Try it: Would you please write out each entry precisely as given?

Stored data:
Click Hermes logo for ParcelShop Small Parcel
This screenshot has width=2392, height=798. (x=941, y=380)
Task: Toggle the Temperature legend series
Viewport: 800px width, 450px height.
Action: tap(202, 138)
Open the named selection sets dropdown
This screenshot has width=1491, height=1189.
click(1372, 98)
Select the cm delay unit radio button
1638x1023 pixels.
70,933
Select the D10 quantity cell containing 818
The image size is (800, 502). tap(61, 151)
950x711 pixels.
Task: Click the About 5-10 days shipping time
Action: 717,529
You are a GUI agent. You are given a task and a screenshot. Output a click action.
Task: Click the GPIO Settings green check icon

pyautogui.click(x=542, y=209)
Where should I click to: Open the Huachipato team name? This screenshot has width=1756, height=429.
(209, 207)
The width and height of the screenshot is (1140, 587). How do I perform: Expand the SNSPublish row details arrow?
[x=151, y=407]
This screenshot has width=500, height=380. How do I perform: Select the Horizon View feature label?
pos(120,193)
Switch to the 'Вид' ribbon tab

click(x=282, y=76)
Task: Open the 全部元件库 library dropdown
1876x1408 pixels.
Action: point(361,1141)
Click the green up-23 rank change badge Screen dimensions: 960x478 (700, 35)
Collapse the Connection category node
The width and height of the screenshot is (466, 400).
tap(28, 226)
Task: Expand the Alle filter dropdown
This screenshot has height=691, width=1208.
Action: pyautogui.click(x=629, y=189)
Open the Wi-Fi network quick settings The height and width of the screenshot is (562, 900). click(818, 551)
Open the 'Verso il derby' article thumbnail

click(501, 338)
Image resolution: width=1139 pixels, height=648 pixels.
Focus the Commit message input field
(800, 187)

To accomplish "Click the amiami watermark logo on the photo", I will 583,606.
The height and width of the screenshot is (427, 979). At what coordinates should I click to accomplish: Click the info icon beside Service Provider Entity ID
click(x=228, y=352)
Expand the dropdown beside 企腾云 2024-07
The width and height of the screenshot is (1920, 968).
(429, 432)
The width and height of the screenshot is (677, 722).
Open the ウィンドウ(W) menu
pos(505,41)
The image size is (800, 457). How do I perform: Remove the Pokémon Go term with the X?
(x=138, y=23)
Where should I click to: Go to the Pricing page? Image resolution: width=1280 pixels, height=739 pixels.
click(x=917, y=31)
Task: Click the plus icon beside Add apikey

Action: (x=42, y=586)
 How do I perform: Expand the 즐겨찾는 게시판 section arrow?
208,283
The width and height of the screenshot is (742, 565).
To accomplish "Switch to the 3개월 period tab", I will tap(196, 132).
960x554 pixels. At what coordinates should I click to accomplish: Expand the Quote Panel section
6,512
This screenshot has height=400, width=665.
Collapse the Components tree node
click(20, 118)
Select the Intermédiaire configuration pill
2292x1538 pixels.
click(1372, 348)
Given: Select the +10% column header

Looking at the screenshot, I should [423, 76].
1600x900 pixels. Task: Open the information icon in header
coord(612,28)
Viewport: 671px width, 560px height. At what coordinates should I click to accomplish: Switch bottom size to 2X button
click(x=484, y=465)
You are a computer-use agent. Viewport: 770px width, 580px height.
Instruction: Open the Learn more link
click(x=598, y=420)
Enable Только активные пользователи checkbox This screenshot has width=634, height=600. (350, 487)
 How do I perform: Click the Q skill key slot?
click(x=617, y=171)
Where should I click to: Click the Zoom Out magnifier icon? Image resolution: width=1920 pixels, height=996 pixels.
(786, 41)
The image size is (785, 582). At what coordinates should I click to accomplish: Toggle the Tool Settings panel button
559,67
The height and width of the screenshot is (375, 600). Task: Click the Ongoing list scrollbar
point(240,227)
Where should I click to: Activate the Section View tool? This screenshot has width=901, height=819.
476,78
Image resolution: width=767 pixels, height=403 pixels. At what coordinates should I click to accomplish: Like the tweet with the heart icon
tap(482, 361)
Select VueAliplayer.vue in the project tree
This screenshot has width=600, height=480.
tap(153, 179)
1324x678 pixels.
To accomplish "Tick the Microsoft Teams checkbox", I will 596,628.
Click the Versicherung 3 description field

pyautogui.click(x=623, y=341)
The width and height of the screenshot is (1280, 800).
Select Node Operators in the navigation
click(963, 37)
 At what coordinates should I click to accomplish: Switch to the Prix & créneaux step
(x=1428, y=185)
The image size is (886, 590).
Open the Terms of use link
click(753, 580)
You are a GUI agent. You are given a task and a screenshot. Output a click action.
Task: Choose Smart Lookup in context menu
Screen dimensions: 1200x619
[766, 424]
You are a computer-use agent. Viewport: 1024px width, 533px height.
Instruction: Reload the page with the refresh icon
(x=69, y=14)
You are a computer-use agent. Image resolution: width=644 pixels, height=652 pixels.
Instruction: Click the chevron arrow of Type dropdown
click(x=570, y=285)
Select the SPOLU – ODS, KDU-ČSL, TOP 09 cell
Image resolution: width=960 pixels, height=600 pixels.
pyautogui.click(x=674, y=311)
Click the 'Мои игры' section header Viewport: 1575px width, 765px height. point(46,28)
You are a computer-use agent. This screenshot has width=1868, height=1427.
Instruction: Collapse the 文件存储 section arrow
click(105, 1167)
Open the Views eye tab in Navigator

Output below:
Click Hermes logo for ParcelShop Small Parcel
This screenshot has width=2392, height=798. (x=941, y=380)
Task: Toggle the Temperature legend series
Viewport: 800px width, 450px height.
Action: tap(202, 138)
Open the named selection sets dropdown
This screenshot has width=1491, height=1189.
click(1372, 98)
Select the cm delay unit radio button
1638x1023 pixels.
70,933
Select the D10 quantity cell containing 818
The image size is (800, 502). tap(61, 151)
950x711 pixels.
Task: Click the About 5-10 days shipping time
Action: 717,529
You are a GUI agent. You are given a task and a screenshot. Output a click action.
Task: Click the GPIO Settings green check icon

pyautogui.click(x=542, y=209)
Where should I click to: Open the Huachipato team name? This screenshot has width=1756, height=429.
(209, 207)
The width and height of the screenshot is (1140, 587). How do I perform: Expand the SNSPublish row details arrow?
[x=151, y=407]
This screenshot has width=500, height=380. How do I perform: Select the Horizon View feature label?
pos(120,193)
Switch to the 'Вид' ribbon tab

click(x=282, y=76)
Task: Open the 全部元件库 library dropdown
1876x1408 pixels.
Action: point(361,1141)
Click the green up-23 rank change badge Screen dimensions: 960x478 (700, 35)
Collapse the Connection category node
The width and height of the screenshot is (466, 400).
tap(28, 226)
Task: Expand the Alle filter dropdown
This screenshot has height=691, width=1208.
Action: pyautogui.click(x=629, y=189)
Open the Wi-Fi network quick settings The height and width of the screenshot is (562, 900). click(818, 551)
Open the 'Verso il derby' article thumbnail

click(501, 338)
Image resolution: width=1139 pixels, height=648 pixels.
Focus the Commit message input field
(800, 187)

To accomplish "Click the amiami watermark logo on the photo", I will 583,606.
The height and width of the screenshot is (427, 979). At what coordinates should I click to accomplish: Click the info icon beside Service Provider Entity ID
click(x=228, y=352)
Expand the dropdown beside 企腾云 2024-07
The width and height of the screenshot is (1920, 968).
(429, 432)
The width and height of the screenshot is (677, 722).
Open the ウィンドウ(W) menu
pos(505,41)
The image size is (800, 457). How do I perform: Remove the Pokémon Go term with the X?
(x=138, y=23)
Where should I click to: Go to the Pricing page? Image resolution: width=1280 pixels, height=739 pixels.
click(x=917, y=31)
Task: Click the plus icon beside Add apikey

Action: (x=42, y=586)
 How do I perform: Expand the 즐겨찾는 게시판 section arrow?
208,283
The width and height of the screenshot is (742, 565).
To accomplish "Switch to the 3개월 period tab", I will tap(196, 132).
960x554 pixels. At what coordinates should I click to accomplish: Expand the Quote Panel section
6,512
This screenshot has height=400, width=665.
Collapse the Components tree node
click(20, 118)
Select the Intermédiaire configuration pill
2292x1538 pixels.
click(1372, 348)
Given: Select the +10% column header

Looking at the screenshot, I should [423, 76].
1600x900 pixels. Task: Open the information icon in header
coord(612,28)
Viewport: 671px width, 560px height. At what coordinates should I click to accomplish: Switch bottom size to 2X button
click(x=484, y=465)
You are a computer-use agent. Viewport: 770px width, 580px height.
Instruction: Open the Learn more link
click(x=598, y=420)
Enable Только активные пользователи checkbox This screenshot has width=634, height=600. (350, 487)
 How do I perform: Click the Q skill key slot?
click(x=617, y=171)
Where should I click to: Click the Zoom Out magnifier icon? Image resolution: width=1920 pixels, height=996 pixels.
(786, 41)
The image size is (785, 582). At what coordinates should I click to accomplish: Toggle the Tool Settings panel button
559,67
The height and width of the screenshot is (375, 600). Task: Click the Ongoing list scrollbar
point(240,227)
Where should I click to: Activate the Section View tool? This screenshot has width=901, height=819.
476,78
Image resolution: width=767 pixels, height=403 pixels. At what coordinates should I click to accomplish: Like the tweet with the heart icon
tap(482, 361)
Select VueAliplayer.vue in the project tree
This screenshot has width=600, height=480.
tap(153, 179)
1324x678 pixels.
To accomplish "Tick the Microsoft Teams checkbox", I will 596,628.
Click the Versicherung 3 description field

pyautogui.click(x=623, y=341)
The width and height of the screenshot is (1280, 800).
Select Node Operators in the navigation
click(963, 37)
 At what coordinates should I click to accomplish: Switch to the Prix & créneaux step
(x=1428, y=185)
The image size is (886, 590).
Open the Terms of use link
click(753, 580)
You are a GUI agent. You are given a task and a screenshot. Output a click action.
Task: Choose Smart Lookup in context menu
Screen dimensions: 1200x619
[766, 424]
You are a computer-use agent. Viewport: 1024px width, 533px height.
Instruction: Reload the page with the refresh icon
(x=69, y=14)
You are a computer-use agent. Image resolution: width=644 pixels, height=652 pixels.
Instruction: Click the chevron arrow of Type dropdown
click(x=570, y=285)
Select the SPOLU – ODS, KDU-ČSL, TOP 09 cell
Image resolution: width=960 pixels, height=600 pixels.
pyautogui.click(x=674, y=311)
Click the 'Мои игры' section header Viewport: 1575px width, 765px height. point(46,28)
You are a computer-use agent. This screenshot has width=1868, height=1427.
Instruction: Collapse the 文件存储 section arrow
click(105, 1167)
Open the Views eye tab in Navigator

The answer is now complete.